_Work instructions:_ Look below for the line with "The image size is (1456, 819)." and the line with "the play circle". Copy exactly those two lines and every line between, but not the pictures.

_Excerpted records:_
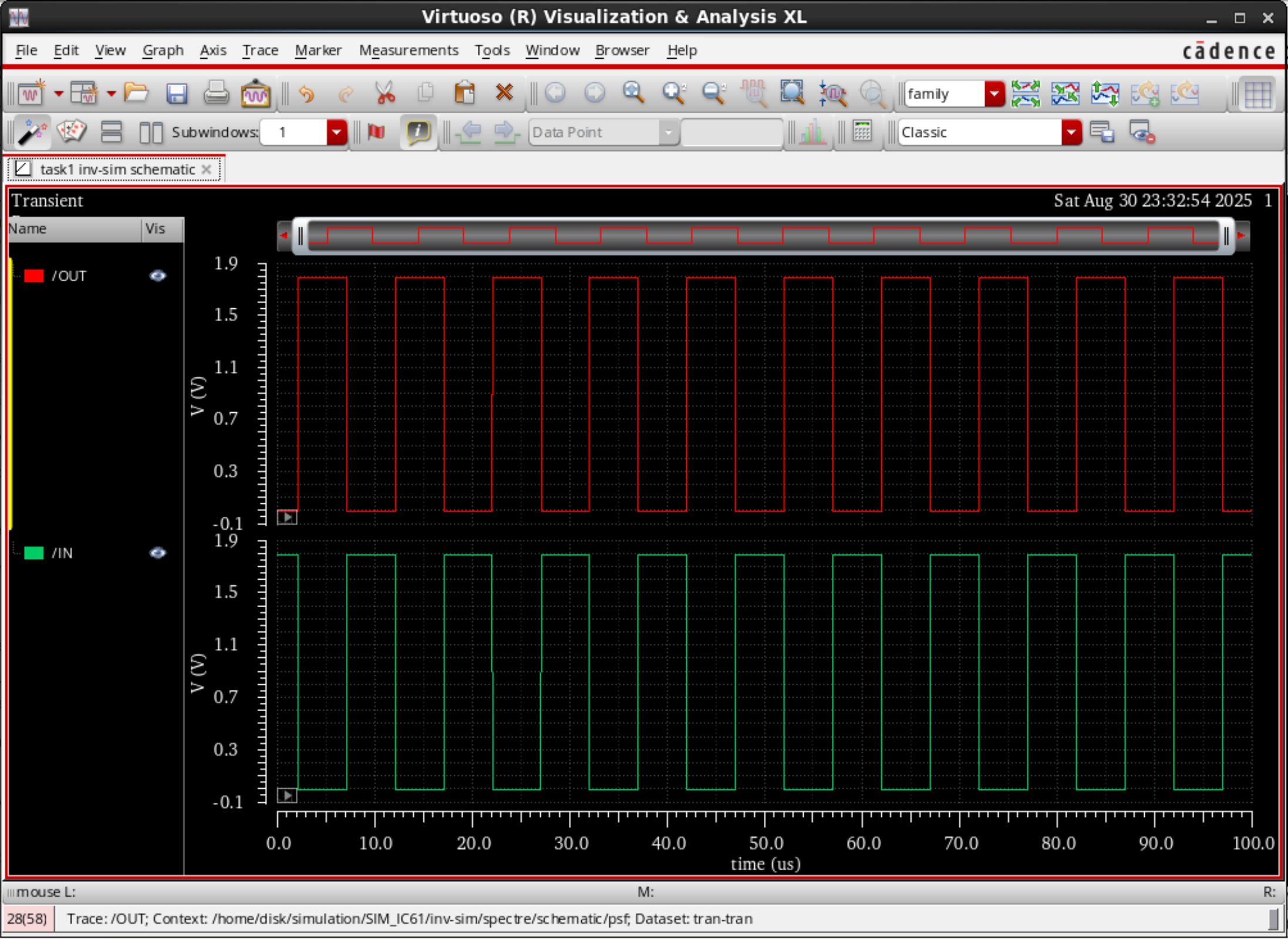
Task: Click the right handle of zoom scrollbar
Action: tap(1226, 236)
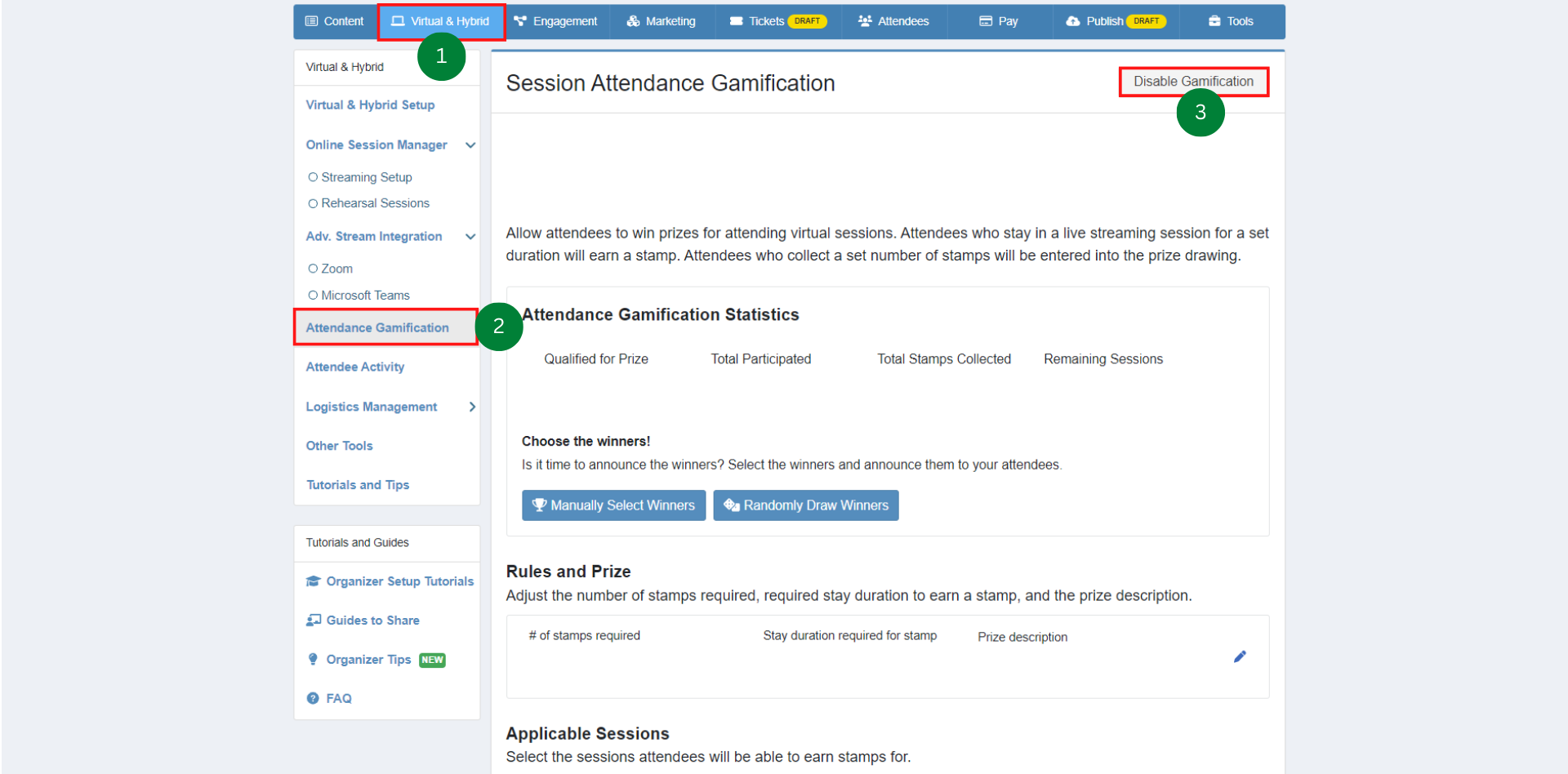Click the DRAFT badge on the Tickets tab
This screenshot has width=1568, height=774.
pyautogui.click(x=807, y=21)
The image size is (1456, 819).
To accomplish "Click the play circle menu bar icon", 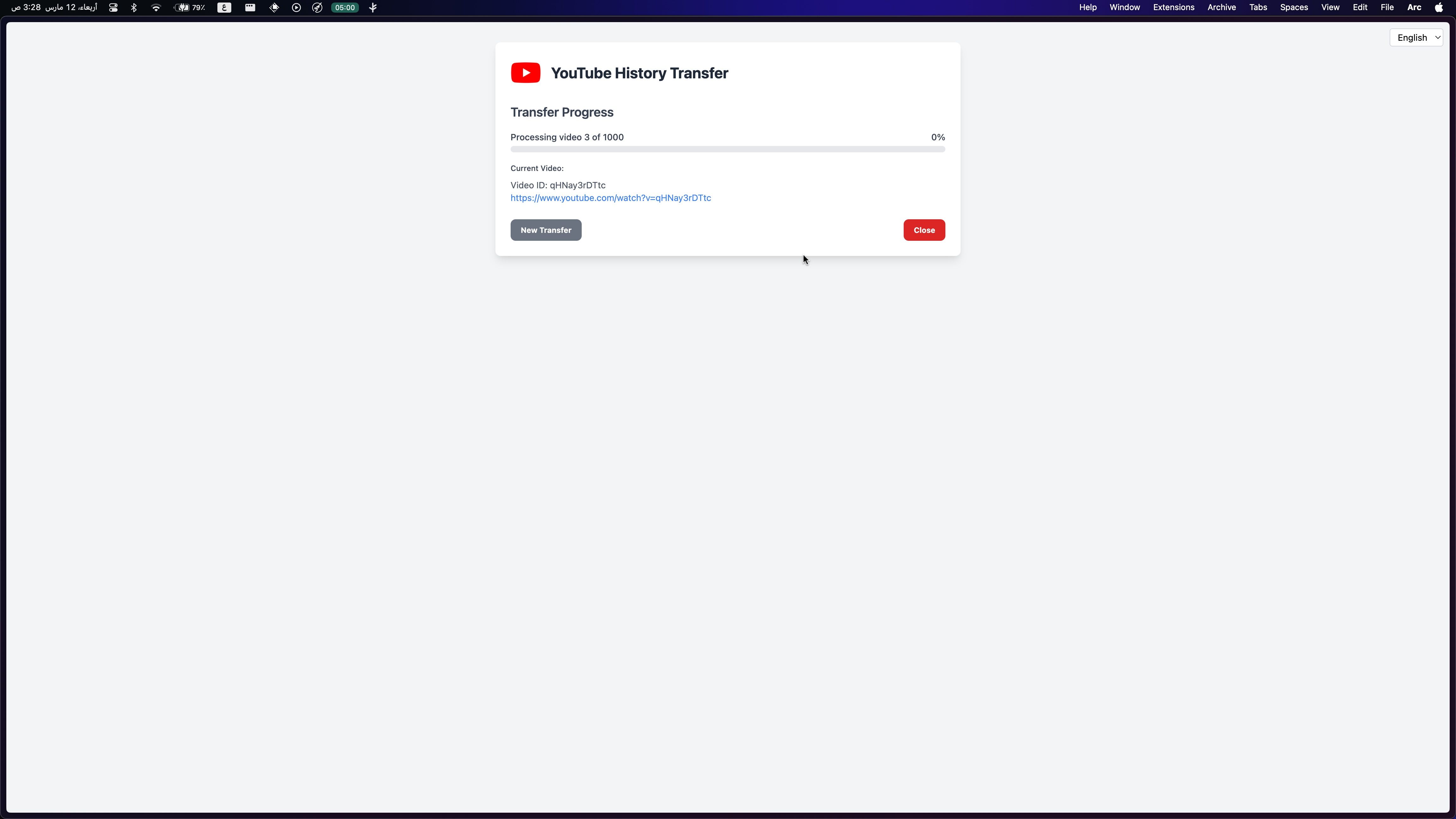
* * *
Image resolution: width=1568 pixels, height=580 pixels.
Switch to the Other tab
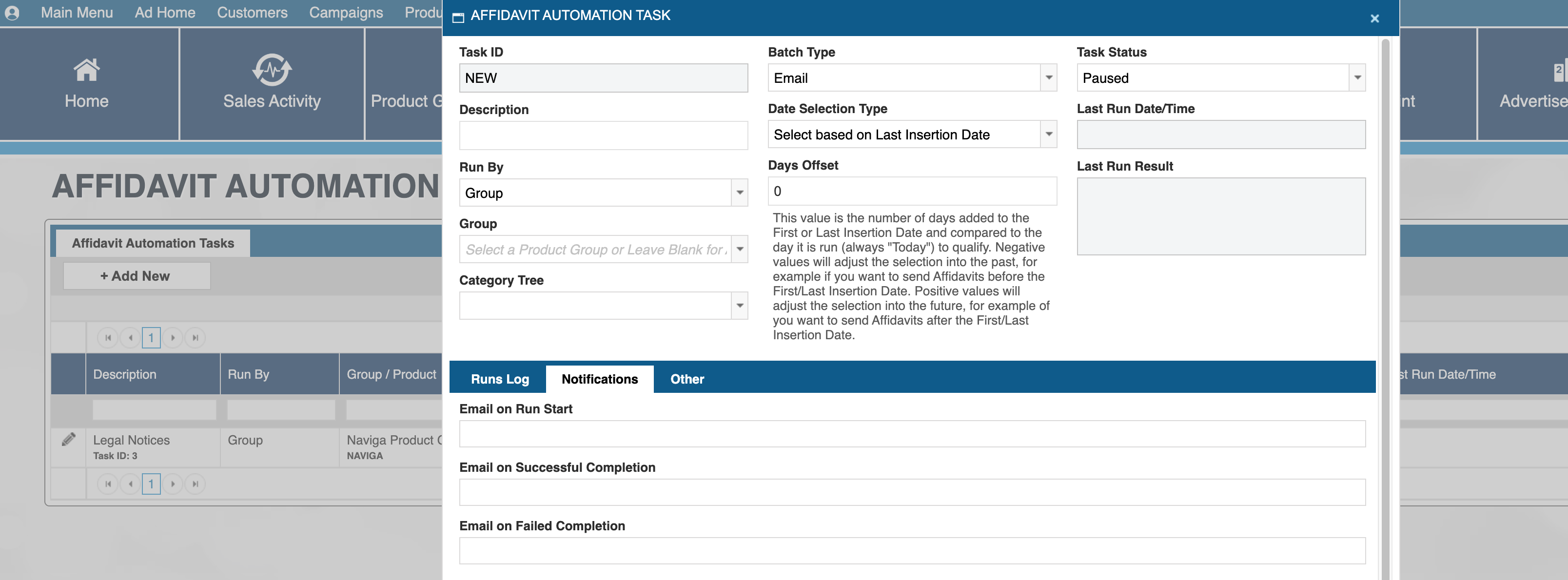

_Reply:_
The image size is (1456, 819).
To accomplish "Click the play circle menu bar icon", 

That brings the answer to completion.